Tribal funding represents only a tiny sliver of overall federal spending. But the impact of the government’s automatic budget cuts, known as sequestration, will be felt immediately.
Still, Jamie Fullmer, chairman and chief executive officer of Blue Stone Strategy Group, a Native-owned and -managed advisory firm that provides leadership support for tribal government oversight and economic development, urged tribal leaders to stay in the driver’s seat and plan now for the future.
“Blue Stone can help formulate a strategy, refine any existing plans and detail what impacts the sequester may have on a particular tribe,” said Fullmer. “Just because we face challenges doesn’t mean we stop planning. As tribes, we have always faced the challenge of limited funding.”
The sequestration situation is serious. “By my count,” wrote Mark Trahant in his Austerity blog, “there will be at least $386 million in direct service budget cuts between now and the end of September” if the sequester continues. Nationally, a projected $1.5 trillion in cuts are scheduled to take place over the next decade if Congress does not reach an agreement on deficit reduction.
Cuts to the Department of the Interior alone could constitute a loss of almost $130 million to core tribal governmental functions, according to a February analysis released by the National Congress of American Indians. Reductions may hit vital tribal programs and services: housing, health care, education, law enforcement and human services such as elder support, child care and programs for individuals with special needs.
“Forced spending cuts will undermine the trust, treaty and statutory obligations to tribal governments that are funded in the federal budget,” the report stated. “Not only would it sacrifice the federal trust responsibility to tribes, but it would thwart tribes’ ability to promote economic growth or plan for the benefit of future generations.”
That is where a group like Blue Stone comes in. Its long list of services includes strategic planning, organizational assessment, community development, updating government infrastructure, economic diversification planning, tribal job creation, financial literacy and more.
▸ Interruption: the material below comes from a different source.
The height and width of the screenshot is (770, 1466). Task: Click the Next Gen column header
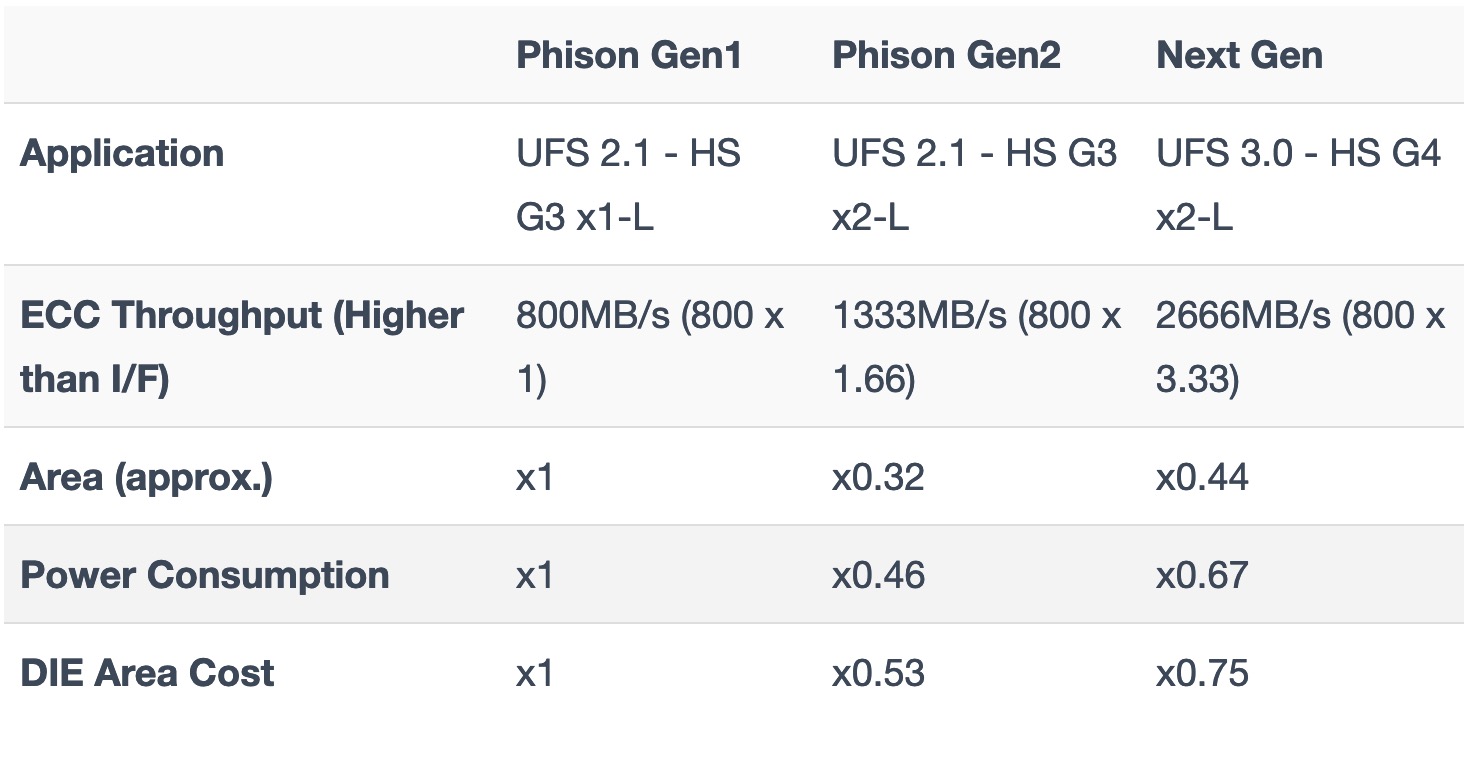tap(1239, 55)
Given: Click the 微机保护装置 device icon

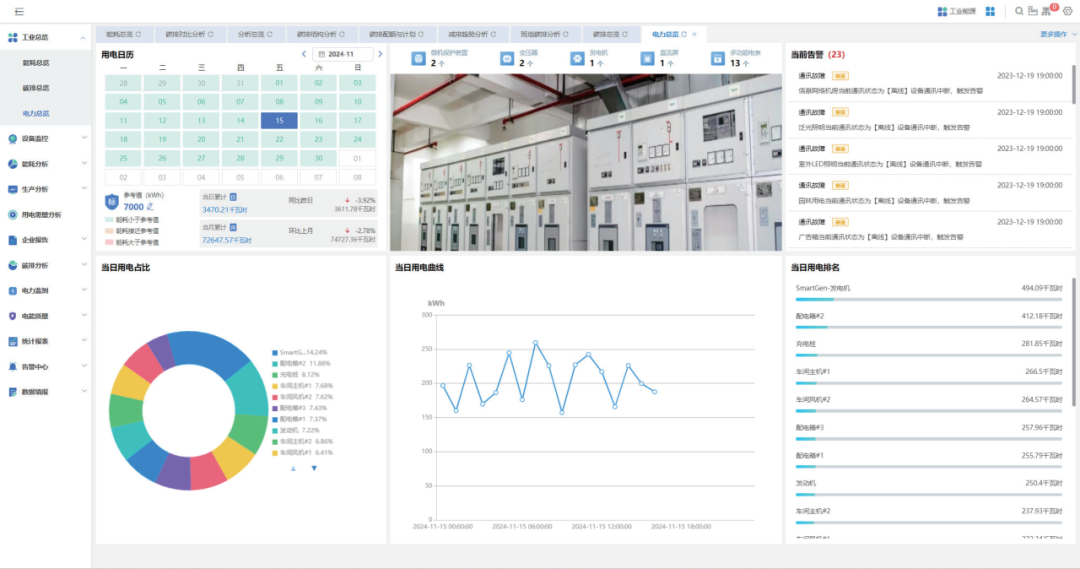Looking at the screenshot, I should (418, 59).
Blue Stone’s team consists of more than two dozen subject-matter experts with deep experience working in Indian country. Like Fullmer, former chairman of the Yavapai-Apache Nation, many of Blue Stone’s advisors and strategists are current or past tribal leaders. They include Alvin H. Warren (Santa Clara Pueblo), Henry Cagey (Lummi Nation) and Tony Sanchez (Seminole Tribe of Florida). Others, such as Ernie Stevens Jr. (Oneida Tribe of Wisconsin Inc.), W. Ron Allen (Jamestown S’Klallam Tribe), Jack C. Jackson Jr. (Navajo Nation) and Brian Patterson (Oneida Indian Nation) provide leadership on the national scene. The Oneida Indian Nation owns Oneida Nation Enterprises, parent company of Indian Country Today Media Network.
Patterson is currently serving his third term as president of United Southern and Eastern Tribes. He has been a senior strategist with Blue Stone for four years and considers the firm to be especially responsive and culturally sensitive to its clientele.
Patterson pointed to Blue Stone’s emphasis on community visioning in relation to tribal strategic planning. Tribes, he said, don’t often have a process for aligning common goals and interests across programs, services and the citizenry. The more voices included in a plan, Patterson noted, the better for the community.
“We don’t aim to create a playbook that gets placed on a shelf,” Patterson said. “Our goal is implementation.”
This sense of social responsibility is a feature of Blue Stone’s offerings. Recognizing that tribes struggle to balance long-term strategic planning with ongoing initiatives, team leaders ask a set of questions to help tribes develop what Fullmer calls “highest and best use” planning to support the balance of current and future priorities.
Call it a checklist for a good working relationship, he said.
“We ask: What kind of society is the community trying to build? What do they hope to preserve or protect? What assets do they have to work with? What do they hope to gain? What is the tribe willing to give up?
“Blue Stone comes from a tribal perspective,” Fullmer concluded. “We strategize to develop recommendations that initiate prioritization and coordination and collaboration among tribal assets. This kind of focus can make a huge difference, especially in challenging times like these. Now more than ever, it’s crucial for tribes to prioritize.”